Gather from the material every line that contains the string "computer".
* * *
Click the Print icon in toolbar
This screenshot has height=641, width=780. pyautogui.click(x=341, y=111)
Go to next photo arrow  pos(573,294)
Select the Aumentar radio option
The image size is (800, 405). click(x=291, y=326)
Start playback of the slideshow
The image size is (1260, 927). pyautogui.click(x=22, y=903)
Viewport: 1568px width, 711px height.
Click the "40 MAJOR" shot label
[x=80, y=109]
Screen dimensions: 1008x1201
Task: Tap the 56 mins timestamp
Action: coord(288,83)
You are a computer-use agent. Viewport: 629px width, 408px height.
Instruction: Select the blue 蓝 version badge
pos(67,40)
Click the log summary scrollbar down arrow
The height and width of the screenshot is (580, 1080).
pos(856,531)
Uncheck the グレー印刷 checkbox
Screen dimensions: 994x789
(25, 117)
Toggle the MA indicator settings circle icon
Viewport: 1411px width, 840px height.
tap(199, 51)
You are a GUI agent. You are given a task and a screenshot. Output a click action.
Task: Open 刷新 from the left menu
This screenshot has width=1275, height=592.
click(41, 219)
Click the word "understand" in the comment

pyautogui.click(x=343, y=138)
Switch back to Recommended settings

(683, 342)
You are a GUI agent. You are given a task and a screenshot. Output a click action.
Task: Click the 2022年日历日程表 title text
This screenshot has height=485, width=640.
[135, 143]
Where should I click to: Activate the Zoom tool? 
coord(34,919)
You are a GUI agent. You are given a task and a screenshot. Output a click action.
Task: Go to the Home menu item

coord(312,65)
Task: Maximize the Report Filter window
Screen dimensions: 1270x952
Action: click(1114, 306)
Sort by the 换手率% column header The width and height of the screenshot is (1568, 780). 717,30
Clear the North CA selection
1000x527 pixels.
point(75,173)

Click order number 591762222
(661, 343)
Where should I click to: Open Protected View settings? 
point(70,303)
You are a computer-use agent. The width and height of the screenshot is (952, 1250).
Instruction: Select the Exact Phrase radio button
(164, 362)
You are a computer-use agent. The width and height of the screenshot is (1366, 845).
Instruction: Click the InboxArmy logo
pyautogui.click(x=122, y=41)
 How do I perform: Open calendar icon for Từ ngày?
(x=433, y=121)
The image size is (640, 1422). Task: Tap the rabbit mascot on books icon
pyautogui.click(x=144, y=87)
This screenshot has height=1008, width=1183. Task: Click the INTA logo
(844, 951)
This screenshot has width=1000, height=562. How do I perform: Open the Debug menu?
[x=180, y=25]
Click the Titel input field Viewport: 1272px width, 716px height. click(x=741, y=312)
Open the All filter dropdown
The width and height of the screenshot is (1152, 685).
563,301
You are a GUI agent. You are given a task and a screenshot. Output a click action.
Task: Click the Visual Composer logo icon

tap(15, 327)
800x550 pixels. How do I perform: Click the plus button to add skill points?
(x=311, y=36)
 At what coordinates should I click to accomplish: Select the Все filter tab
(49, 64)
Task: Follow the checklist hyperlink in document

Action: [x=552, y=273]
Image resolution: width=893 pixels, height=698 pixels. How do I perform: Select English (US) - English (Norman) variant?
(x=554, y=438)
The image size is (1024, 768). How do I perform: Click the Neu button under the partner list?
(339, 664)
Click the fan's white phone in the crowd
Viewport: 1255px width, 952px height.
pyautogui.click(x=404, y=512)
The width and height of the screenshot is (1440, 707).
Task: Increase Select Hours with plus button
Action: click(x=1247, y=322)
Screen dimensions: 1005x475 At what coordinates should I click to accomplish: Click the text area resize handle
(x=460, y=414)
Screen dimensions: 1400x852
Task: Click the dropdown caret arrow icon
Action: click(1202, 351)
* * *
> _Expected output_:
You are a computer-use agent. Viewport: 629px width, 408px height.
You are a computer-use agent. The width and height of the screenshot is (952, 1250).
You are a computer-use agent. The width and height of the screenshot is (1366, 845).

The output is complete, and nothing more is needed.